**WHAT YOU SHOULD DO**
Copy the material below word for word, line by line, but leave out the pictures.

**ENTRIES SUPPLIED**
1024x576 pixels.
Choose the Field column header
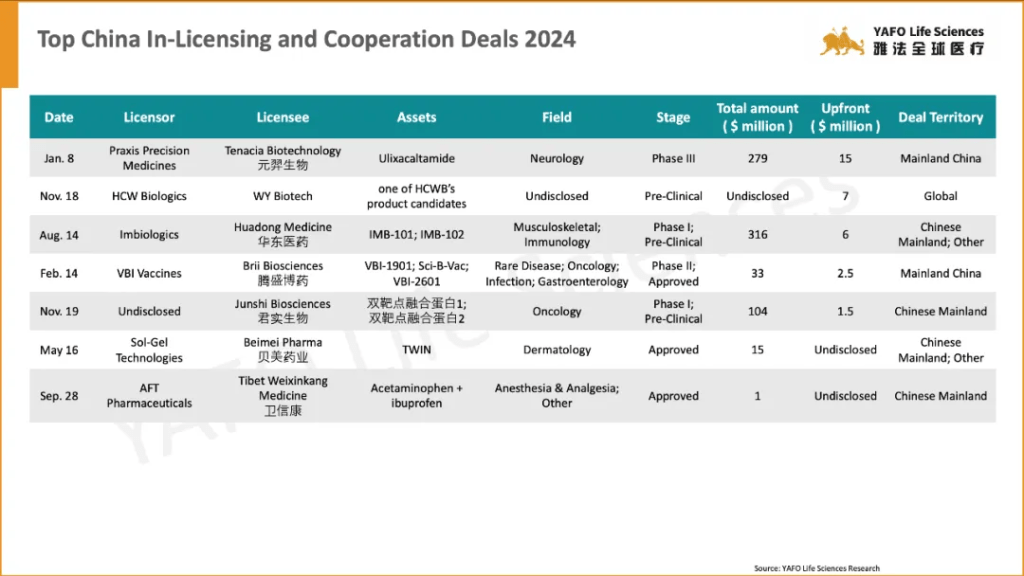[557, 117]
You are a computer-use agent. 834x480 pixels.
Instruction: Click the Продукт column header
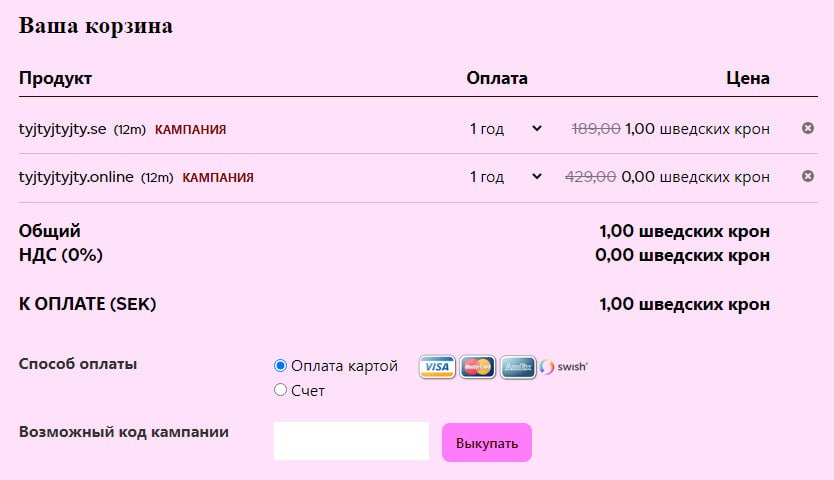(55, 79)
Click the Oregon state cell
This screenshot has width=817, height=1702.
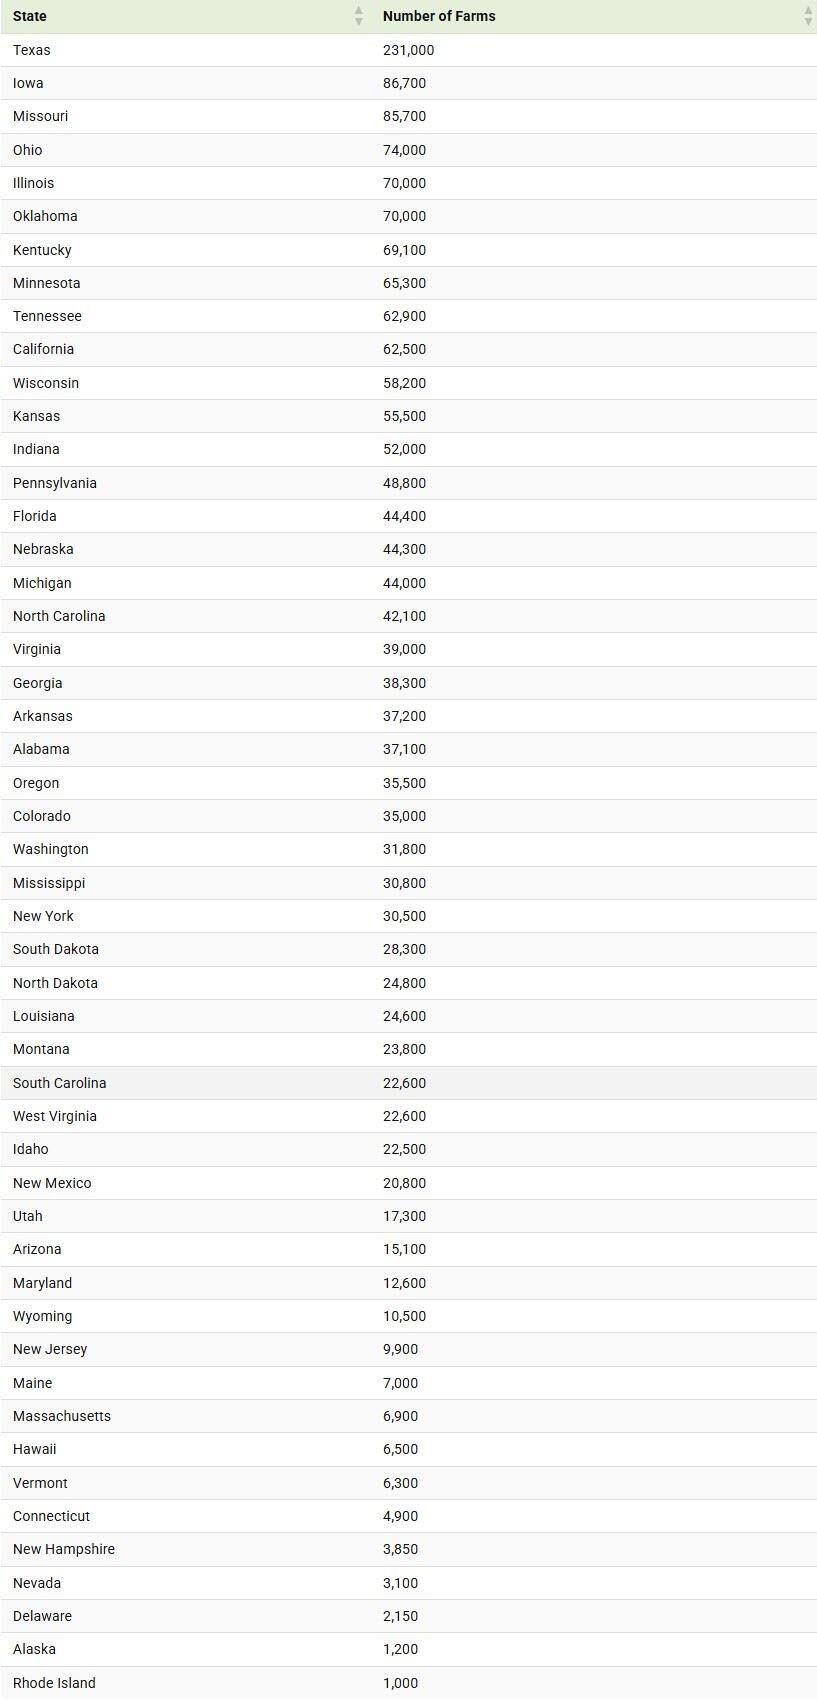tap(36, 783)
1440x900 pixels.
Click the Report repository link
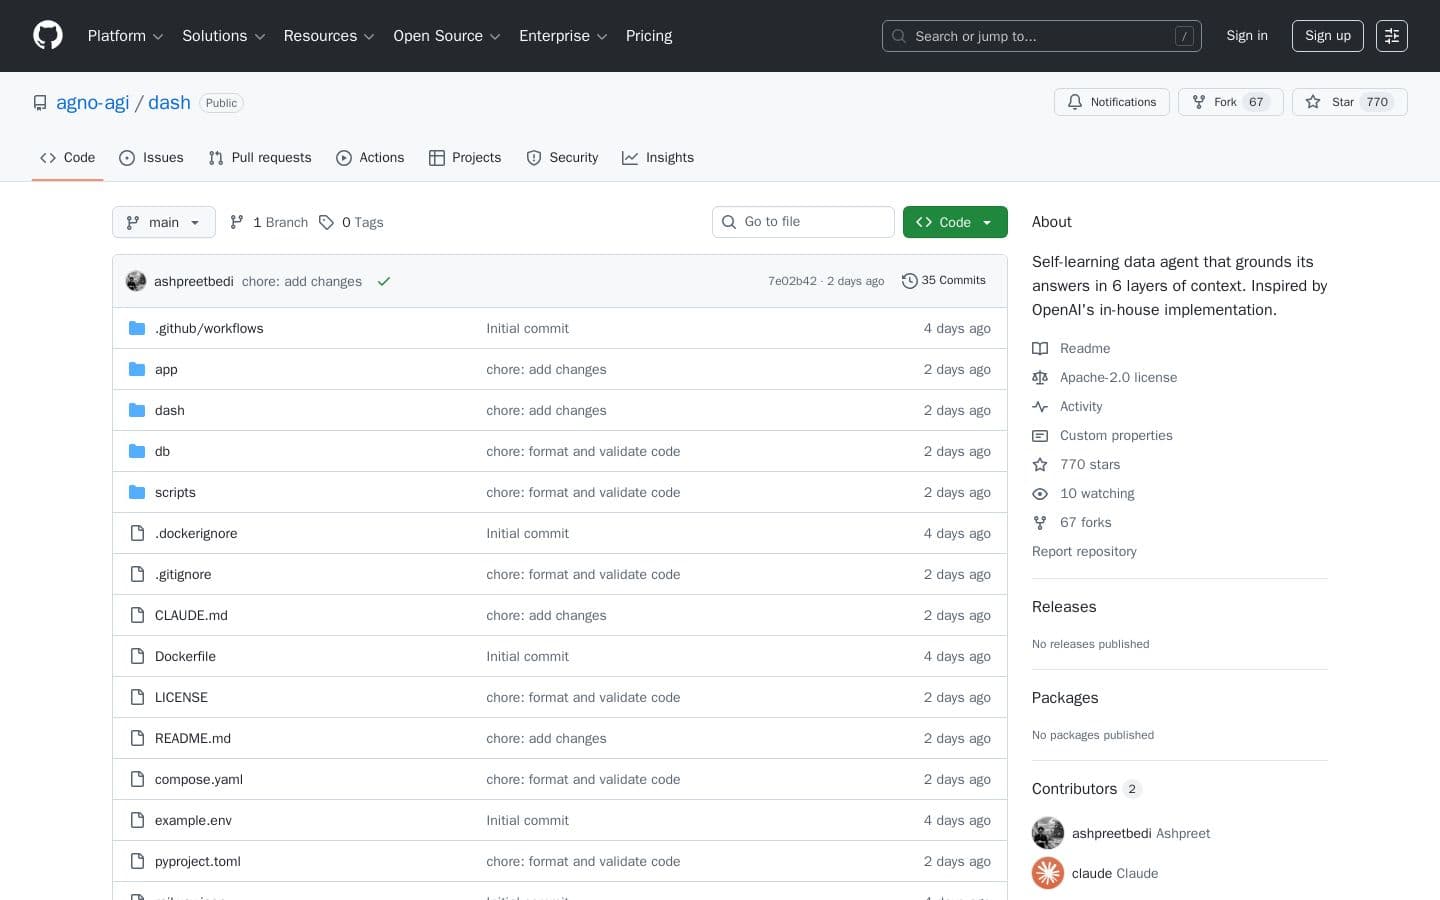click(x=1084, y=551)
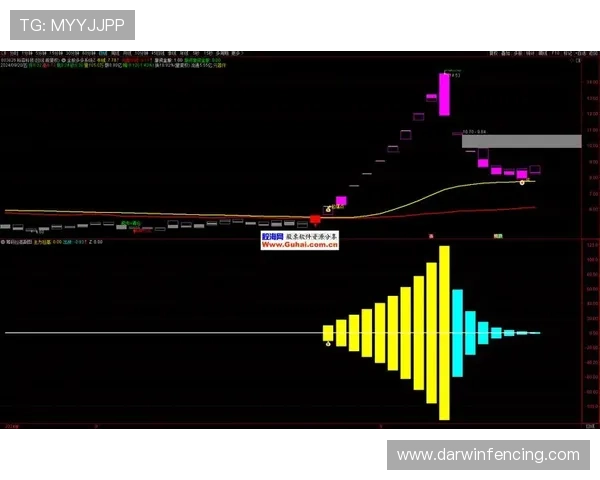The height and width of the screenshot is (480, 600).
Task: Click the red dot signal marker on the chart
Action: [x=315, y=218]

**TASK RESULT**
1024x576 pixels.
Choose the Field column header
[557, 117]
You are a computer-use agent. 834x480 pixels.
Instruction: Click the Продукт column header
(55, 79)
Click the Oregon state cell
This screenshot has width=817, height=1702.
tap(36, 783)
1440x900 pixels.
Click the Report repository link
click(x=1084, y=551)
The height and width of the screenshot is (480, 600).
Task: Click the red dot signal marker on the chart
Action: [x=315, y=218]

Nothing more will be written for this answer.